Cumberland Plateau

In October, 2007, The Lyme Forest Fund (“LFF”) closed on 125,310 acres of timber interests on the Cumberland Plateau in northeastern Tennessee. The properties are part of a landscape scale mosaic of private working forests and public land including the Frozen Head State Park and the Royal Blue Wildlife Management Area and are located in Scott, Campbell, Anderson and Morgan Counties.

The timber is Appalachian hardwood with oak species (chestnut, white, red, scarlet, and black) representing approximately 45% of the sawtimber volume. Yellow poplar represents another 25% with sugar and red maple each making up another 5%. Other species of interest include hickory, black cherry, white ash, and beech.

This deal is part of a larger public-private partnership involving LFF, another timberland investor, the State of Tennessee and The Nature Conservancy (TNC). State funding came from an $82 million bond initiative for land protection proposed by Governor Phil Bredesen and passed by the Tennessee legislature.

Public interest in these forests is driven by their conservation and recreational value.

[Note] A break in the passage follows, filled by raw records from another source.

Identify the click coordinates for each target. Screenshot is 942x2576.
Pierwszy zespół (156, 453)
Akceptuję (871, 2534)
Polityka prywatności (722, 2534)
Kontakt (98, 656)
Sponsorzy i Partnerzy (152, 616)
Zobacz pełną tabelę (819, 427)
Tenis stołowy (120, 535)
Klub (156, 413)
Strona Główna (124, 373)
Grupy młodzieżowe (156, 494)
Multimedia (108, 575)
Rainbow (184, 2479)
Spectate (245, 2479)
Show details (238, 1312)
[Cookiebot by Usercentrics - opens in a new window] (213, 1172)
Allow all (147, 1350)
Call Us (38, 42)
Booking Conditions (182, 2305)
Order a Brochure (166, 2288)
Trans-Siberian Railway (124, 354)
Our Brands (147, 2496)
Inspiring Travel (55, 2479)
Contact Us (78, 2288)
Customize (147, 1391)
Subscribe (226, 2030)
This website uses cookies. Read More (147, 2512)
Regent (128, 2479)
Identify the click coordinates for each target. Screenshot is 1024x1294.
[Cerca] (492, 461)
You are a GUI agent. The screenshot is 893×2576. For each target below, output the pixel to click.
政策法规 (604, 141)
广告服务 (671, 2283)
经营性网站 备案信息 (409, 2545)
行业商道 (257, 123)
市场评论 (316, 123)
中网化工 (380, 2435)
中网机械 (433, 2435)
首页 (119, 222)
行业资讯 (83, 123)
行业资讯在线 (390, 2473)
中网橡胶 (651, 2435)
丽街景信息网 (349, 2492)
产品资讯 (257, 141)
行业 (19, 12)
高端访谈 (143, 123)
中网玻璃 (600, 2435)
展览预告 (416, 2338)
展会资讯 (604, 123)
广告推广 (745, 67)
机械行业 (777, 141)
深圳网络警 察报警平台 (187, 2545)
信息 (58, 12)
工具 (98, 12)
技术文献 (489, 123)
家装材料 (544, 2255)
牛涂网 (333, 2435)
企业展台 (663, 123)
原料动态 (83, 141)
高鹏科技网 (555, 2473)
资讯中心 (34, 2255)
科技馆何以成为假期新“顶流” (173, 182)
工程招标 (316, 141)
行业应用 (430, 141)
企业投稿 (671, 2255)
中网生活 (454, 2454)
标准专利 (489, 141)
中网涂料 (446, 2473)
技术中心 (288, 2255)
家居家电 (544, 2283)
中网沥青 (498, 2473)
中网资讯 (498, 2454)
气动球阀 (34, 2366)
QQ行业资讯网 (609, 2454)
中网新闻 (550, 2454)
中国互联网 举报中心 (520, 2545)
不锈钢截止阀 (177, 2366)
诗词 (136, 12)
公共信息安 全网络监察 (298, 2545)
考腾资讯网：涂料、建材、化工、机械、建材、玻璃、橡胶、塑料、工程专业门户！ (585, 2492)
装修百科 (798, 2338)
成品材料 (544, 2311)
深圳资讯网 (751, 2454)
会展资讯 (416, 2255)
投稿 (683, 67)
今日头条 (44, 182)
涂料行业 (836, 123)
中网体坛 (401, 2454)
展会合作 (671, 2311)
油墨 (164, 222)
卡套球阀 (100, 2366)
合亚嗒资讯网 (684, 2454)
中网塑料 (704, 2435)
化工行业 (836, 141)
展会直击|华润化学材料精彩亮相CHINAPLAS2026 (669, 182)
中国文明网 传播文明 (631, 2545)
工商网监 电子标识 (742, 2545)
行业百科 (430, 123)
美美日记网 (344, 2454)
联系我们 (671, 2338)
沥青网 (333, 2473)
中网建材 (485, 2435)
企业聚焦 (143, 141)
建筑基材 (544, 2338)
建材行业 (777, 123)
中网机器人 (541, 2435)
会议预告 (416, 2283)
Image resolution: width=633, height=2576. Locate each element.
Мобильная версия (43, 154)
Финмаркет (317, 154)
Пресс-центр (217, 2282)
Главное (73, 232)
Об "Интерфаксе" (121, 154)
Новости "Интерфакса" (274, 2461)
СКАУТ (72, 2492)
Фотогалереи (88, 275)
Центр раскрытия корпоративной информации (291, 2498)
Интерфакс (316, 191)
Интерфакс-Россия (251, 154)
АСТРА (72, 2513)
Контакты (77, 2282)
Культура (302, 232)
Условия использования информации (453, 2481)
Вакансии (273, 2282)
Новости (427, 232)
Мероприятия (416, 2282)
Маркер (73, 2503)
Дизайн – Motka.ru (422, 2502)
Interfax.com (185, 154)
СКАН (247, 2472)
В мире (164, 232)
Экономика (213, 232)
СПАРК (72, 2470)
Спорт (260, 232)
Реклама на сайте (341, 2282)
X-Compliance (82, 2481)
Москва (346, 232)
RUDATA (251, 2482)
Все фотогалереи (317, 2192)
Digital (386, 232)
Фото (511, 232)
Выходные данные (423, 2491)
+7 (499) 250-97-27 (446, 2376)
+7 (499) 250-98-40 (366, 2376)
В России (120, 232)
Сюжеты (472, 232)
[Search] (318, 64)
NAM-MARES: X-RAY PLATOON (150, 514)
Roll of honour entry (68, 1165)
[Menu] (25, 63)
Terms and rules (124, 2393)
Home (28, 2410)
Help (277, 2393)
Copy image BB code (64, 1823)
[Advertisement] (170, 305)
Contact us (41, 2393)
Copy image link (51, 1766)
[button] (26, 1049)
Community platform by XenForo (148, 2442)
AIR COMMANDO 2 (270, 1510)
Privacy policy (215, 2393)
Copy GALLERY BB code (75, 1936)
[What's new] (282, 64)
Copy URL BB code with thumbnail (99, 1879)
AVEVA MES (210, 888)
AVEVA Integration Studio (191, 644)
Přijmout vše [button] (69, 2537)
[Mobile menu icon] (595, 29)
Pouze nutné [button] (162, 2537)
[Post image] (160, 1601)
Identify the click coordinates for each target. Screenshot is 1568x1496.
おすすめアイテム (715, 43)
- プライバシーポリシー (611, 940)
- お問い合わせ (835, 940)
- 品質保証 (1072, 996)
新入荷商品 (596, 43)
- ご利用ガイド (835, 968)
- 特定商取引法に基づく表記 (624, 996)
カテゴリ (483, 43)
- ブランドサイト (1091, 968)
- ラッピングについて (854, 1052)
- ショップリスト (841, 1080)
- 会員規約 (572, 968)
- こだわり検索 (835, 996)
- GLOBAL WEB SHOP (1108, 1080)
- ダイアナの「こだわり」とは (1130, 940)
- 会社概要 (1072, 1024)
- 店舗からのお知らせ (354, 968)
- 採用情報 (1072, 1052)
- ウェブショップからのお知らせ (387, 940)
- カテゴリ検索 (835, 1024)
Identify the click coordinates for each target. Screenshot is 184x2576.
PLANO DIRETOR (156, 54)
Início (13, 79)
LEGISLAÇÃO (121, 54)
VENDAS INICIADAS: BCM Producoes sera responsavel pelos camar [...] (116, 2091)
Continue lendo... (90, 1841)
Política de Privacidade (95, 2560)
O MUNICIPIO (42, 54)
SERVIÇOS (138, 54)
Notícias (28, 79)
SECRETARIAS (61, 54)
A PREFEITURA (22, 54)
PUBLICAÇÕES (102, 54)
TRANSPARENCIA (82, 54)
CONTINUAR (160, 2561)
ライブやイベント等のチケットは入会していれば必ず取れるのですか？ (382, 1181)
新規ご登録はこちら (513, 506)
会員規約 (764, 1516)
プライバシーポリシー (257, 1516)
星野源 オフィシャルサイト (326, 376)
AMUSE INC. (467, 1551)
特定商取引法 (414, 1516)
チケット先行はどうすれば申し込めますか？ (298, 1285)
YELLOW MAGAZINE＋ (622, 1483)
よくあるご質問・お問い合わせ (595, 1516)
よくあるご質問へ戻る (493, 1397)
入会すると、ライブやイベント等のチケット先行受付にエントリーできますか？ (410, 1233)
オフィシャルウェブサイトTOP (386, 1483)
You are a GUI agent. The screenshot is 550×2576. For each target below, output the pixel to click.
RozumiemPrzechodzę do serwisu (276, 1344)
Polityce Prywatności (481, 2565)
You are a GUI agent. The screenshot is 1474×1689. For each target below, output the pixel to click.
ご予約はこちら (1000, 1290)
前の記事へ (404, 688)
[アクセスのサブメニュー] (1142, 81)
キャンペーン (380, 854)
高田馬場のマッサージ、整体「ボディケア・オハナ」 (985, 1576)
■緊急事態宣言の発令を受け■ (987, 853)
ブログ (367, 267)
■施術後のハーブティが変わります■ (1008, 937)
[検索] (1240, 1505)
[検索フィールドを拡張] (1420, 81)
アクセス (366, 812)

The area’s forests provide important watershed protection for numerous downstream communities and are popular outdoor recreation destinations. Scientists have ranked the Cumberland Plateau as a globally significant area for its diversity of plant and animal species. The area harbors rare species of bats, salamanders, fish and plants. The landscape scale of the project is also critical for wide ranging species. Migratory songbirds are dependant on these forests, and bear and re-introduced elk are also found there. Habitat for the Cerulean warbler, a threatened species, was critical in identifying key forest tracts for conservation.

The timber interests purchased by LFF fall into three categories with a separate subsidiary entity established to own each:

1. The Lyme Tennessee Forest Company, LLC owns 24,606 acres of unencumbered fee simple land. This land was a lower conservation priority and did not attract conservation funding.

2. The Lyme Brimstone Forest Company, LLC owns 23,216 acres of lands encumbered by a working forest conservation easement held by the State of Tennessee. The easement prohibits any development, requires Lyme to be third-party certified to the Forest Stewardship Council’s (FSC) Appalachian Forest Standards, transfers all hunting and recreation rights to the state, creates a 5,000 acre “forest management exclusion zone” within the easement area, and limits future sub-division to no more than five components.

3. The Lyme Cumberland Forest Company, LLC owns 10 years of timber harvesting rights on 77,488 acres. This ownership is in the form of a Lease from the State of Tennessee which retained the perpetual timber rights and the surface estate. As with the easement encumbered property, the Lease requires the lands to be FSC certified and creates a 5,000 acre forest management exclusion zone in which timber harvesting is prohibited.